Hier, il n’y a pas eu que l’accusé Mor Mbaye Dème à faire l’objet de compassion. Car après avoir écouté le récit de Mamadou Moustapha Mbaye, certains n’ont pu cacher leur tristesse à l’endroit de l’étudiant genevois embarqué dans cette affaire de terrorisme, alors qu’il voulait apprendre sa religion. Vivant en Suisse depuis 1996, avec sa mère, Mamadou Moustapha Mbaye, 34 ans, désirait apprendre le Coran et l’arabe. Sa quête du savoir l’a conduit en Mauritanie, car on lui a fait croire que c’est un pays réputé pour la mémorisation du Coran, sans compter que les études y sont gratuites.
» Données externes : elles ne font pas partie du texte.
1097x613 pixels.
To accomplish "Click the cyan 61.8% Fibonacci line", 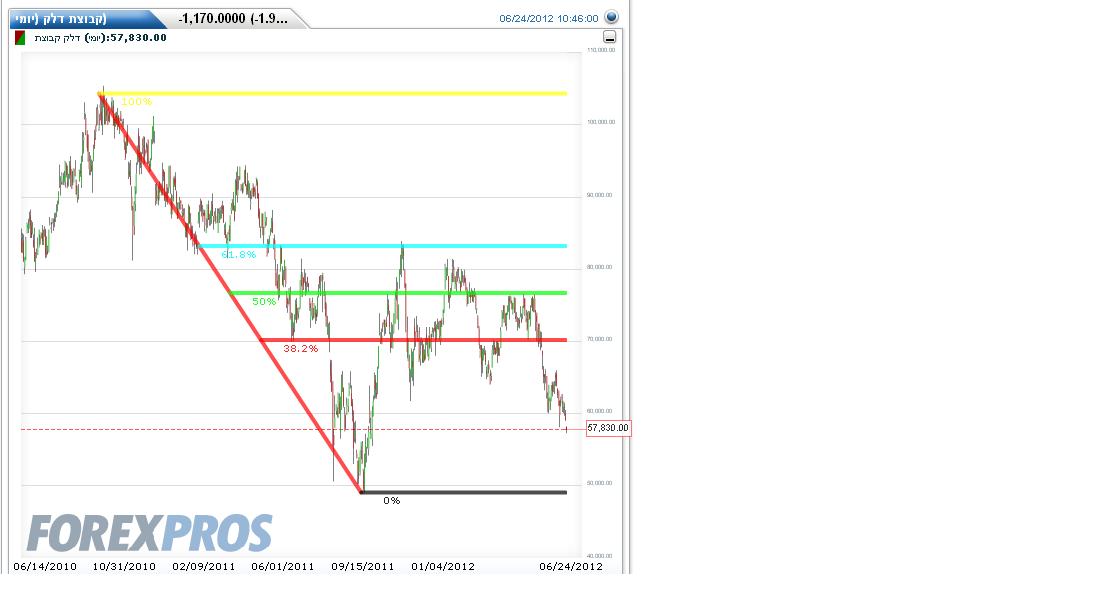I will point(420,246).
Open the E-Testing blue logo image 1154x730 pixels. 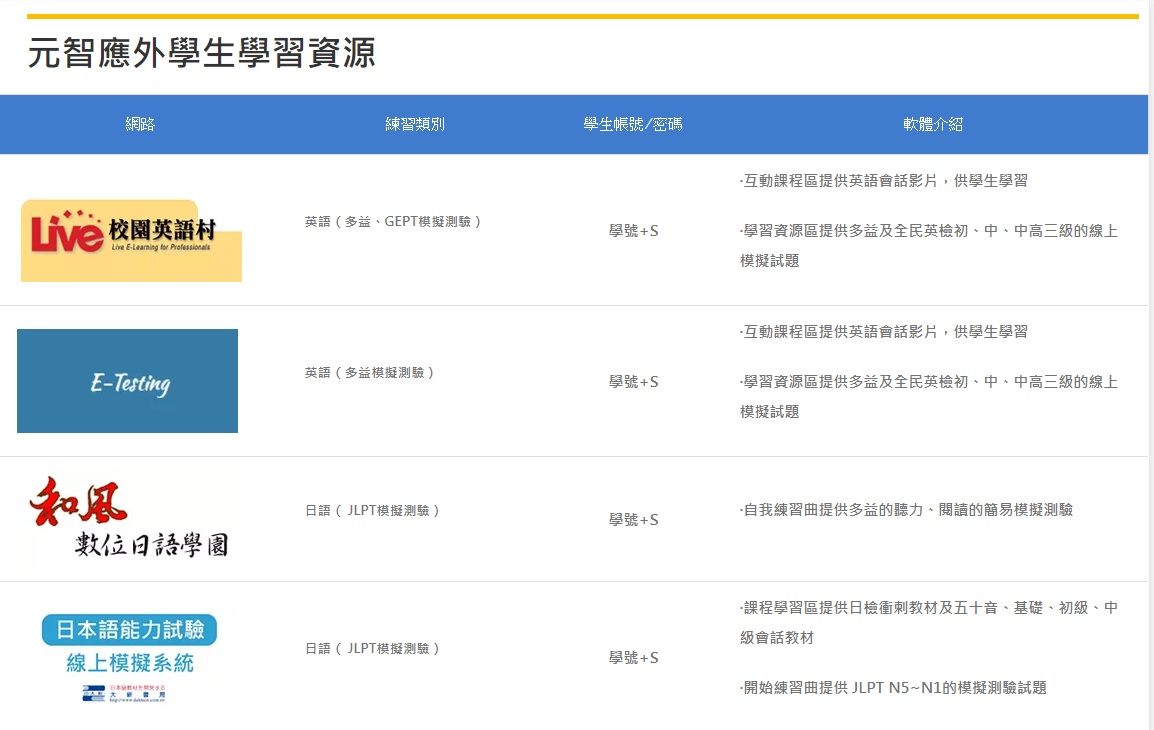128,381
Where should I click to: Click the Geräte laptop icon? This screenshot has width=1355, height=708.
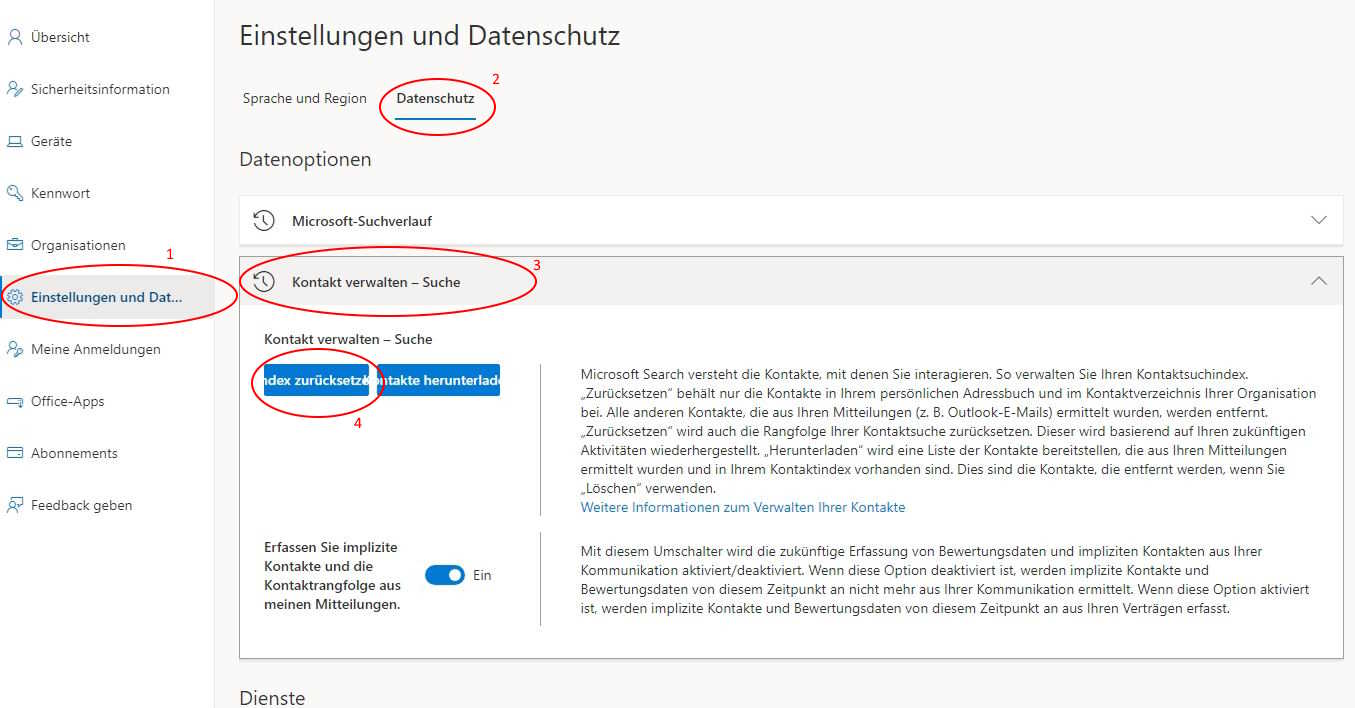[x=14, y=141]
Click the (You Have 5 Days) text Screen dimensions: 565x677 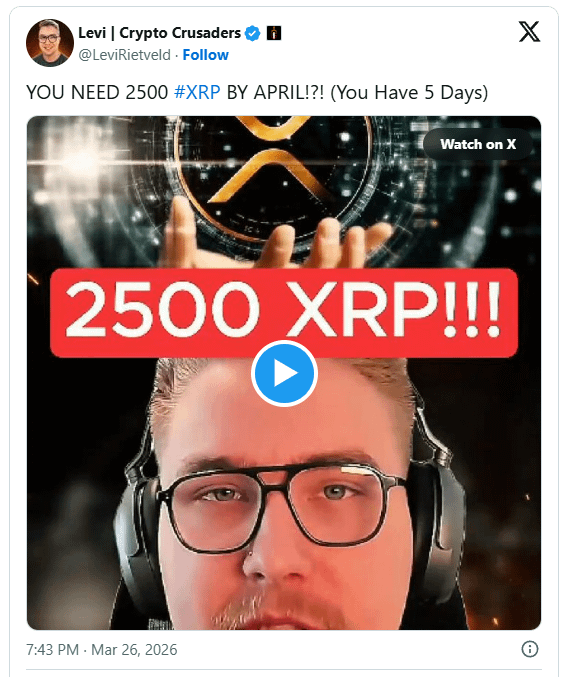pyautogui.click(x=409, y=92)
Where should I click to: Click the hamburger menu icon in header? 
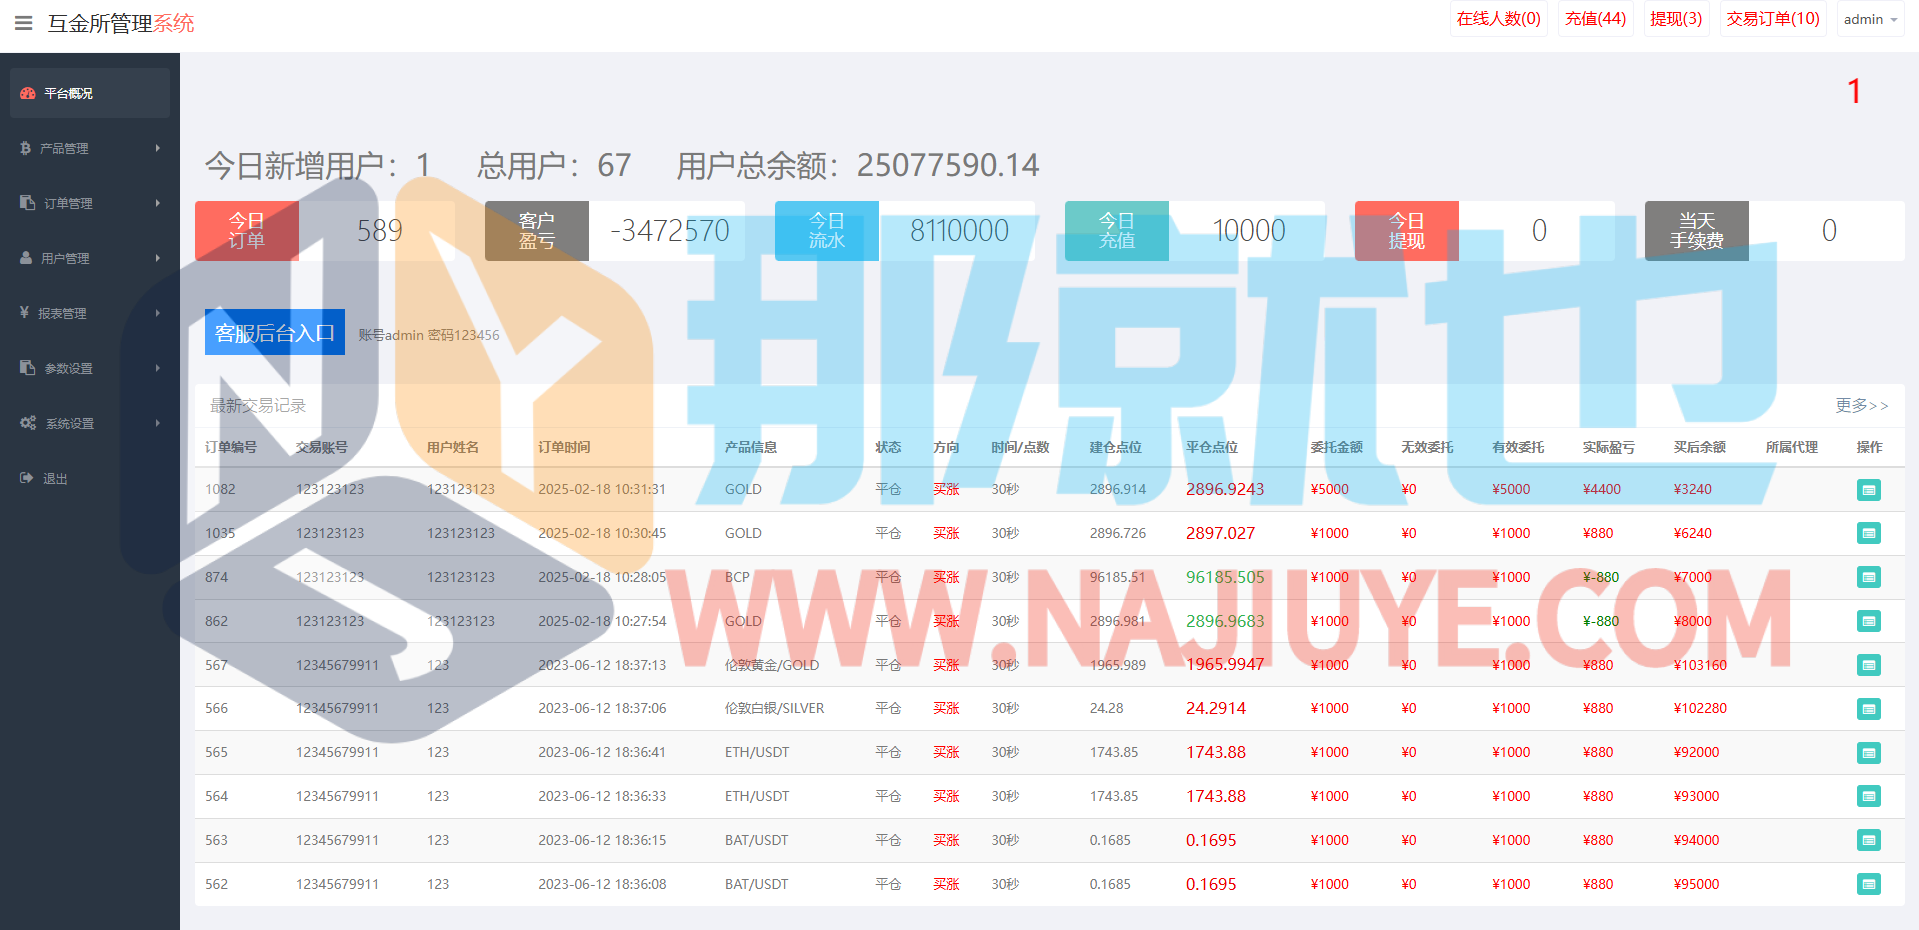pos(24,23)
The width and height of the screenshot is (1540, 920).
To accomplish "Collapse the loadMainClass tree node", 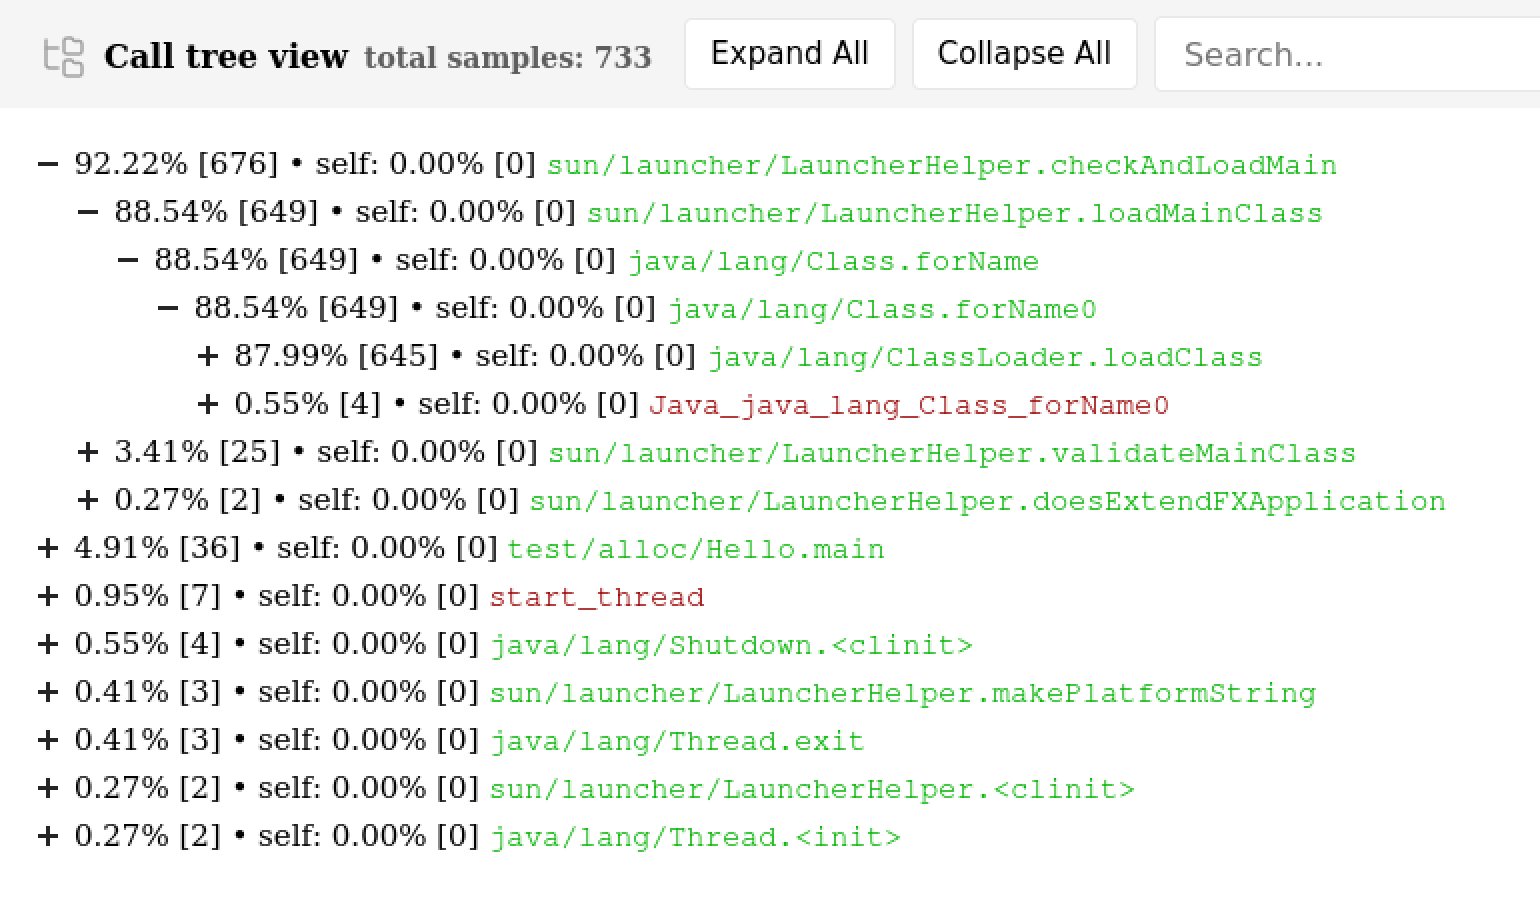I will click(x=88, y=212).
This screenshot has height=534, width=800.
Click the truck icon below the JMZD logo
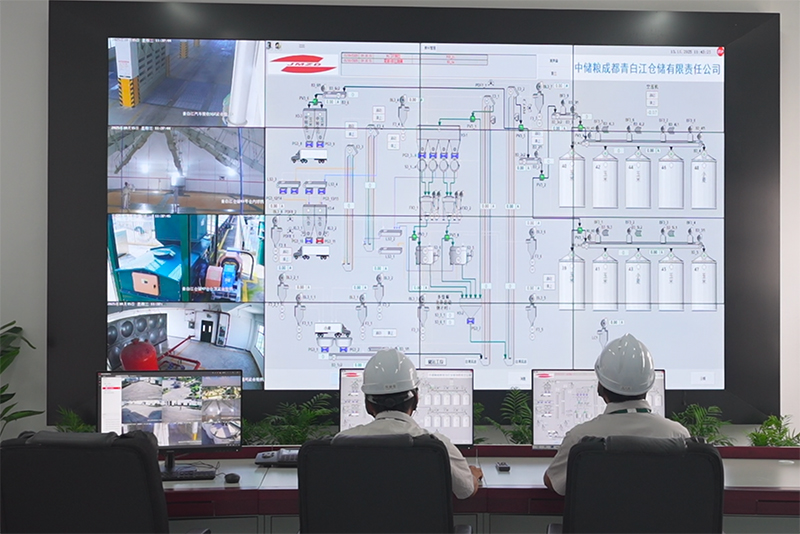tap(306, 156)
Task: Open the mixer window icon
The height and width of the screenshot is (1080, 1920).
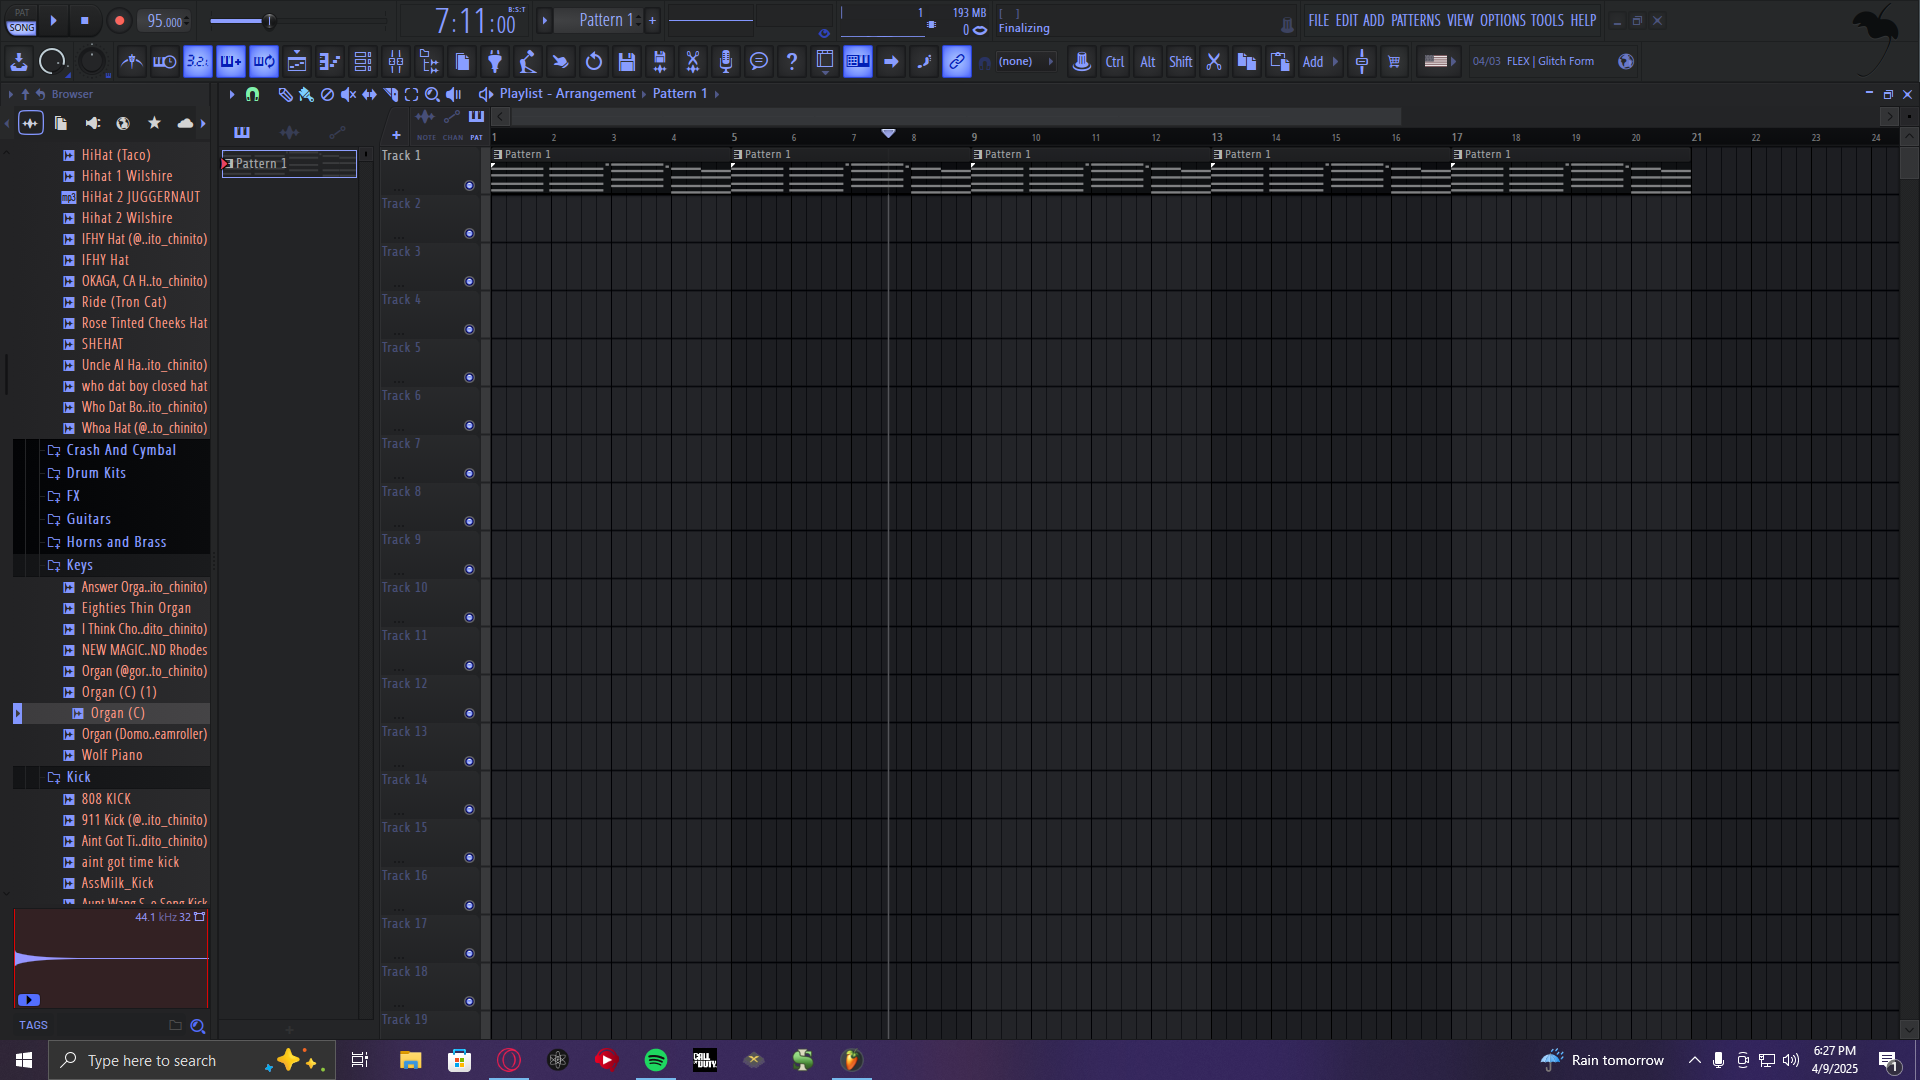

Pour en avoir le cœur net, il a fait une visite de terrain en compagnie de son épouse et de son ami Aboubakry Sakho. Convaincu, il a décidé de s’installer dans la ville de Tarkhine avec son épouse et ses trois enfants.

Son apprentissage n’a duré que cinq mois, puisqu’il a été arrêté en février 2016. Inculpé pour acte de terrorisme, association de malfaiteurs, apologie et financement du terrorisme et blanchiment de capitaux, hier à la barre, il a déclaré qu’il ignorait pourquoi il a été mêlé à cette affaire. Car il n’est membre d’aucune association religieuse et parmi ses co-accusés, il ne connaît que Décoll Ndiaye.

‘’Je l’ai connu lors de ma première visite en Mauritanie. Puisque j’avais son contact, quand je suis revenu pour m’installer, je l’ai appelé et j’ai dû le voir souvent. Etant curieux, je suis entré dans plusieurs maisons où vivent des Sénégalais’’, a expliqué l’accusé. Toutefois, il a soutenu qu’ils n’ont jamais échangé sur le djihadisme. ‘’Que répondriez-vous, si on vous demandait : « Etes-vous prêt à aller faire le djihad pour le triomphe de l’Islam », lui a demandé le président.  ‘’Mon djihad, c’est ma femme et mes enfants’’, a répondu Mamadou Moustapha Mbaye.

Interpellé par le parquetier sur l’intérêt qu’il porte aux ouvrages liés à Daesh et Boko Haram, il l’a justifié par le besoin de s’informer. ‘’S’il y a des problèmes qui concernent ma religion, j’essaie de faire des recherches mais je n’ai envie de tuer personne, car je suis du genre à convaincre par mes paroles et non par les poings’’, a expliqué le Sénégalo-suisse dont le vœu est de retourner en Suisse. Car, s’est-il plaint, depuis son incarcération, les responsables de la prison lui refusent de communiquer avec ses parents basés à l’étranger.